Drugs/Therapy

Ketamine Increasingly Being Used For Treating Severe Depression [VIDEO]

By Lori Brown | Update Date: Mar 22, 2017 07:19 AM EDT

More and more doctors agree to the use of ketamine for treating patients with major depressive disorder who do not respond to other treatments.

Ketamine is an anesthetic approved primarily for operations on humans and animals. Due to the high and dissociative effects, it has become popular in party scenes. It induces a sense of relaxation so strong that users report feeling like they were floating.

The drug is not approved for depression.

The colleagues of Dr. Gerard Sanacora, a professor at Yale University, sometimes express their concern about his method of treating extremely depressed patients with ketamine.

His patients had tried all other treatments before he resorted to this anesthetic medication.
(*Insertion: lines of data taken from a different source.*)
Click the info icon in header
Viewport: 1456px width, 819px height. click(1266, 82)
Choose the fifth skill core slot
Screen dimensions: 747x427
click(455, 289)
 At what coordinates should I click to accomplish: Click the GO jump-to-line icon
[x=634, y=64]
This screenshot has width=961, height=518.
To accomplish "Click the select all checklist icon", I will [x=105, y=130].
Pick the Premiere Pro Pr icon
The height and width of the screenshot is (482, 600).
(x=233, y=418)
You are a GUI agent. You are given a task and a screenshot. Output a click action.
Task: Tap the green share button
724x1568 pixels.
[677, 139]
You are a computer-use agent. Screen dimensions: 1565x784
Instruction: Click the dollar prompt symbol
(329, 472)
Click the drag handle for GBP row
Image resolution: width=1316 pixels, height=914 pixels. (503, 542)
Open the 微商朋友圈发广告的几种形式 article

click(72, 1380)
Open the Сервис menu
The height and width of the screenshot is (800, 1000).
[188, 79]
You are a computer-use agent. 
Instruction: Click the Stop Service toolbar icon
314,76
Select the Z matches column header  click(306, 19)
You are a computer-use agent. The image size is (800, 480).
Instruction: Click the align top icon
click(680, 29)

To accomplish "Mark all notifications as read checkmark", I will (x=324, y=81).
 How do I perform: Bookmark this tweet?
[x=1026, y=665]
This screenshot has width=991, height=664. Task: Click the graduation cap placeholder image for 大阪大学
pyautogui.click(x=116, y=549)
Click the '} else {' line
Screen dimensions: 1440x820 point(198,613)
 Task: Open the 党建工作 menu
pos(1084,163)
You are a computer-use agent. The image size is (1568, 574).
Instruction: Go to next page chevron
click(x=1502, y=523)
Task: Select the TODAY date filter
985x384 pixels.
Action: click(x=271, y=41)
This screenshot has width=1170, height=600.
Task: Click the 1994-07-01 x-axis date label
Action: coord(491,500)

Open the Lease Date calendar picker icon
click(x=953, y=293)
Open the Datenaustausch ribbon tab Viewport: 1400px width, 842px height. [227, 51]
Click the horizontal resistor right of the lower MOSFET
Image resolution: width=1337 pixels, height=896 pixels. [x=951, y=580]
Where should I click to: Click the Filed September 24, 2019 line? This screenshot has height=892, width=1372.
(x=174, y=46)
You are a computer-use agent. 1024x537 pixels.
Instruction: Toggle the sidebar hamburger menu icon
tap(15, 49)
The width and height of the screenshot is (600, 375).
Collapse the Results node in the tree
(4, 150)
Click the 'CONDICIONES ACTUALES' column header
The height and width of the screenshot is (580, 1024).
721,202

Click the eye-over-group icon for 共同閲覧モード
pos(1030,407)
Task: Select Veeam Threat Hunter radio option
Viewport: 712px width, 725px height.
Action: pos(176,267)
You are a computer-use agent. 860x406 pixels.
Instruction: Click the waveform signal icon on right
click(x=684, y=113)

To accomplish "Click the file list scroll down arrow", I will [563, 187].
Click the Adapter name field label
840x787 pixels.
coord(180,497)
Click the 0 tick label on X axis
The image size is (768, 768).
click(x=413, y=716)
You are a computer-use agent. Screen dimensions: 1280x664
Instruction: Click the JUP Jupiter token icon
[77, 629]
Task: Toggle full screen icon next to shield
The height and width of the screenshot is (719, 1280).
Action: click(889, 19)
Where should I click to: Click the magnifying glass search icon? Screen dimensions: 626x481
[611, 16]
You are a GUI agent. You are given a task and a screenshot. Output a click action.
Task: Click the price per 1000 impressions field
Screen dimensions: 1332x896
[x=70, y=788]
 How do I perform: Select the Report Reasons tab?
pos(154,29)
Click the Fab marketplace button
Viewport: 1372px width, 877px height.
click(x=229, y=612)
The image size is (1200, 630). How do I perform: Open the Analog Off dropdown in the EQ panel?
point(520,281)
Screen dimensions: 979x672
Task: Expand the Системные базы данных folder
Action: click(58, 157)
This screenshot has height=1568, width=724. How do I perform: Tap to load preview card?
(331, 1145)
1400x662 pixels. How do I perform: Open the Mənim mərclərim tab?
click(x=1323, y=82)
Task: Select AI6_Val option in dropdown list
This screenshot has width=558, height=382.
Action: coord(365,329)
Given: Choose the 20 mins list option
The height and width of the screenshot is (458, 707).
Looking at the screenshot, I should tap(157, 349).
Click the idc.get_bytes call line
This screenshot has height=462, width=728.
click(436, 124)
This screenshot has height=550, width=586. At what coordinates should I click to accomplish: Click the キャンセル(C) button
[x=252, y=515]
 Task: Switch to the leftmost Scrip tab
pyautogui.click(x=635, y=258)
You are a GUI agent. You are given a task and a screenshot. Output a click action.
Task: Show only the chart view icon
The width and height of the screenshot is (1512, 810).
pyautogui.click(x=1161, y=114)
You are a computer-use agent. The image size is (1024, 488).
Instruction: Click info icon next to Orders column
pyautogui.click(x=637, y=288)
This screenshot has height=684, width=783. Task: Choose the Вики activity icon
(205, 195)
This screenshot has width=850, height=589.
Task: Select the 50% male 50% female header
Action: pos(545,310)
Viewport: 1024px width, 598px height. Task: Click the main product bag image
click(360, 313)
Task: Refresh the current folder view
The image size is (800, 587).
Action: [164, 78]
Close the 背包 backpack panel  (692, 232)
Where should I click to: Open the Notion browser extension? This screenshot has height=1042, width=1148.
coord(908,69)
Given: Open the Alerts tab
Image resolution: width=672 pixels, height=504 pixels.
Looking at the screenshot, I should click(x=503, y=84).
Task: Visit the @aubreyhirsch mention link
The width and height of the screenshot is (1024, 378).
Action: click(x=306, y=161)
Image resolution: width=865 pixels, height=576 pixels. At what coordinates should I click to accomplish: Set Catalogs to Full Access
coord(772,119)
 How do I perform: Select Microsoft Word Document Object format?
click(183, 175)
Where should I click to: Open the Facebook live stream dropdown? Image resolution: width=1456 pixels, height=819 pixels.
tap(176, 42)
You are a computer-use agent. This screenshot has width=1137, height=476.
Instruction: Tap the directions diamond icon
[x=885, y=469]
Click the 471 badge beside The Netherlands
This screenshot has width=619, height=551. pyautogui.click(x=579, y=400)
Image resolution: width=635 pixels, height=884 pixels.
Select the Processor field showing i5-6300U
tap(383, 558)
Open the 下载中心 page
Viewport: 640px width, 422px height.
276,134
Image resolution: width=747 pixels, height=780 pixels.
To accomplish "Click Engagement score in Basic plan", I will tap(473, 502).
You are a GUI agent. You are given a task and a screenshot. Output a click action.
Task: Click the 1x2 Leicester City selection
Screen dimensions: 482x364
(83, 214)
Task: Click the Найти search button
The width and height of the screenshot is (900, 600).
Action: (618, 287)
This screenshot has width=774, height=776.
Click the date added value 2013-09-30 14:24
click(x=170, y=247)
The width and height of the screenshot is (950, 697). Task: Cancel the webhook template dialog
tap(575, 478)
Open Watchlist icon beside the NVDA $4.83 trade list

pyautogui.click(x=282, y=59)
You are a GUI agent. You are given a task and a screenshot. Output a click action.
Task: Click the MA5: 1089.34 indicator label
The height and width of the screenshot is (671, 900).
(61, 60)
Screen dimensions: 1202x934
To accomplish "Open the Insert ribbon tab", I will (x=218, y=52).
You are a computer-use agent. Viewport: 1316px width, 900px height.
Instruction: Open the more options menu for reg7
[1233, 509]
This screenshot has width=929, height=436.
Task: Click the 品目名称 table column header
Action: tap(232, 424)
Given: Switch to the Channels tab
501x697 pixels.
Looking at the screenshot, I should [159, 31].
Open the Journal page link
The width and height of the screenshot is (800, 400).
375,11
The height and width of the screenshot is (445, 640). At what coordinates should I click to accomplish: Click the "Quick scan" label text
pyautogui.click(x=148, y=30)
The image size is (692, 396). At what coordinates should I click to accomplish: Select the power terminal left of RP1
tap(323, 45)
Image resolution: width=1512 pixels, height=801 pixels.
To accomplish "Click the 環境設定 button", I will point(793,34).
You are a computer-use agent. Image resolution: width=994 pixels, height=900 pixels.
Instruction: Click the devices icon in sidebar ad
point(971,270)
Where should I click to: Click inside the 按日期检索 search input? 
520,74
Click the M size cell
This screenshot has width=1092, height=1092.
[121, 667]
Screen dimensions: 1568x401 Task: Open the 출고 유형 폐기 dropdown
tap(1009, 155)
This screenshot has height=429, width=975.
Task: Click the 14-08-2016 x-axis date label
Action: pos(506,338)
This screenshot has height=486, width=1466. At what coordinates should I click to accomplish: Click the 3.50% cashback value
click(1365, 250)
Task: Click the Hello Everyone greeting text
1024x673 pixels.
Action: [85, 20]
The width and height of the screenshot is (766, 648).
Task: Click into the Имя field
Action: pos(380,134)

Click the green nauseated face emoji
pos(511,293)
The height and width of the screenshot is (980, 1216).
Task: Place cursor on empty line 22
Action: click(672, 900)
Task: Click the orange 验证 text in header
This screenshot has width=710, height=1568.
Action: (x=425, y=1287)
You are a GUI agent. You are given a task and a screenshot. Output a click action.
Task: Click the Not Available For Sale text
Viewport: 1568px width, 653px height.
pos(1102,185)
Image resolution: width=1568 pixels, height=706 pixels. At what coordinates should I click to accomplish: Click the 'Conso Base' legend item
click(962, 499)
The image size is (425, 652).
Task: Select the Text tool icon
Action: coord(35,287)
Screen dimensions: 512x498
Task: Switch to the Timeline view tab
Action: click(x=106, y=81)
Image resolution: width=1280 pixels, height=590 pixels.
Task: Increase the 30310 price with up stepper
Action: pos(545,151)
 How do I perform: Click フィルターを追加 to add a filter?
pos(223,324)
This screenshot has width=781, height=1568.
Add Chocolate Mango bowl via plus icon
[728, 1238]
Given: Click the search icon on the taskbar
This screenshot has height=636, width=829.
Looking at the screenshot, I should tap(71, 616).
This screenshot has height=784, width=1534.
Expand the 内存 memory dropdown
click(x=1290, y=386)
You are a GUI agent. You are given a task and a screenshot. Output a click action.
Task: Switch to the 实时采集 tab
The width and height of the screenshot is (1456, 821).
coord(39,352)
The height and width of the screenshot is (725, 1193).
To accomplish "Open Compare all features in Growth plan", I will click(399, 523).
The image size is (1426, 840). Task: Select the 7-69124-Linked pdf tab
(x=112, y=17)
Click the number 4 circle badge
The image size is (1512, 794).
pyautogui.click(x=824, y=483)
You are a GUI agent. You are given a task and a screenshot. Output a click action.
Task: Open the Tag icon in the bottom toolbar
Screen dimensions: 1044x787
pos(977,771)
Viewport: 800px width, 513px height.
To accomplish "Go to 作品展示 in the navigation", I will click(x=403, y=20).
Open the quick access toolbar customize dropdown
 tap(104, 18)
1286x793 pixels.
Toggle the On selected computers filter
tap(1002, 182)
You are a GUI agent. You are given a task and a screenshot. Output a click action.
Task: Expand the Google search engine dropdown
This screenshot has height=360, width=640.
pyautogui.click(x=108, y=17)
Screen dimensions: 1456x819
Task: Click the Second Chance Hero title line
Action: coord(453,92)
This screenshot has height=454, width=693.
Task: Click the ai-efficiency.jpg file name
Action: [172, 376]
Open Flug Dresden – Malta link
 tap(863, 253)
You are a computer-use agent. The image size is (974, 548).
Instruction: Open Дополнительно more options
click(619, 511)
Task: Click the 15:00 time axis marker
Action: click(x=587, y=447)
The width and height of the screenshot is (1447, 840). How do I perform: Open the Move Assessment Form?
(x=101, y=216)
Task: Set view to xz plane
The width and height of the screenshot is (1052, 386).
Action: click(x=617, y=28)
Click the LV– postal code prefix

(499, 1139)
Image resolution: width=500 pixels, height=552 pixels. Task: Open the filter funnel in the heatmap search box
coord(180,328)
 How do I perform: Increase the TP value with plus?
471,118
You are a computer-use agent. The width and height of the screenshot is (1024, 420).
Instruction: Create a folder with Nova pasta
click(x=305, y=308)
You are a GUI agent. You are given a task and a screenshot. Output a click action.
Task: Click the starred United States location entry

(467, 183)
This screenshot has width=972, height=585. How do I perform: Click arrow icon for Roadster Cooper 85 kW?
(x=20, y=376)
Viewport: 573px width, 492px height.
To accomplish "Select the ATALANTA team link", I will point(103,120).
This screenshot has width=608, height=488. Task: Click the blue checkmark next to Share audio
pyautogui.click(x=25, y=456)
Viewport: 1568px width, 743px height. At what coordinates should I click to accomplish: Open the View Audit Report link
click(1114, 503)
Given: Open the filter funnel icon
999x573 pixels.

Sanacora does not see why he should be prevented from prescribing it when his patients' depressive and suicidal thoughts could overpower them within just a brief period of time.

Studies have shown that ketamine's antidepressant effect can be relatively rapid compared with current drugs for depression which takes a few weeks for their effect to be felt completely. More doctors are convinced that it is an effective part of therapy for cases of severe depression.

In fact, doctors in the U.S. and the U.K. have treated over 3,000 patients with ketamine, Sanacora added. Doctors admit that research on the long-term risks of the drug is inadequate. There have been no large-scale trials to date.

The short-term effectiveness of ketamine has spurred drugmakers to create a new medication for depression that acts on the neurotransmitter glutamate which is what ketamine targets. Esketamine is a similar drug being developed recently, the NPR reported.

The company Parke-Davis developed ketamine in the U.S. in 1962. It was used as a field anesthetic during the Vietnam War.

Unscrupulous individuals have used it as a date rape drug.

It causes drowsiness, hallucinations, confusion, numbness, dissociation from the body, agitation, and difficulty thinking.

Users may develop tolerance to ketamine with repeated use-- leading to addiction. Depression and anxiety ensue after they discontinue using it, according to the Medical News Today.